Undoubtedly. And though it be aside from my present purpose to engage in theological controversy-seeing that the world does not read folios nowadays, and that I propose to write but a single small volume, yet it is useful to be reminded what the dogmas of that day were. And this the rather, because one finds, in the symbolic history of the time, all-sufficient cause, and a certain apology, for the denial of mental freedom to humankind. While the Reformers set up faith in doctrine, aside from works, as the one thing needful for the soul's salvation, they rejected another phase of faith essential to human improvement. They had no belief in human virtue; and, as a corollary, they considered man unfit to be trusted, especially in choice of a religion.

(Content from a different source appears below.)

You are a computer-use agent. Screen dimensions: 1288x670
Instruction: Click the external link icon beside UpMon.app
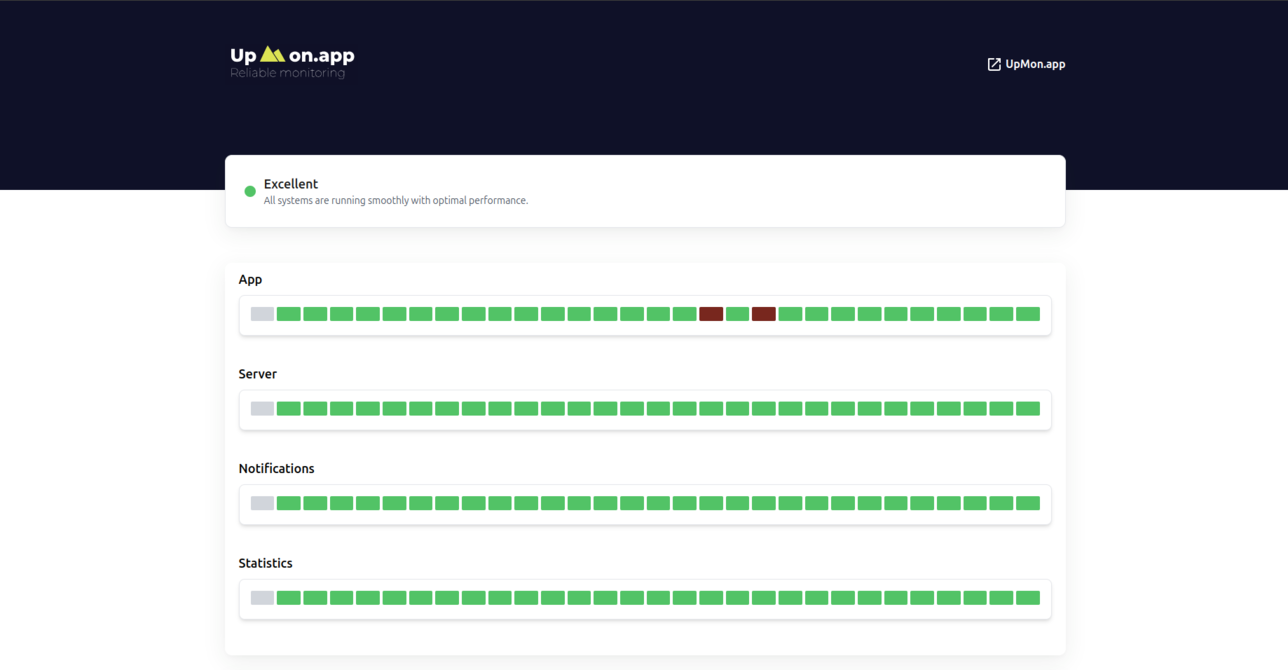pyautogui.click(x=994, y=64)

Suffer me, then, here briefly to reproduce, from the accredited text-books of early Protestantism, a few of the more important doctrines; sufficiently well-known, doubtless, to most students of your profession; but less familiar, probably, in their original form, to the majority of secular inquirers.

§ 8. SALIENT DOCTRINES OF THE REFORMERS.

"The mournful record of an earlier age,

That, pale and half effaced, lies hidden away

Beneath the fresher writing of to-day."-LONGFELLOW.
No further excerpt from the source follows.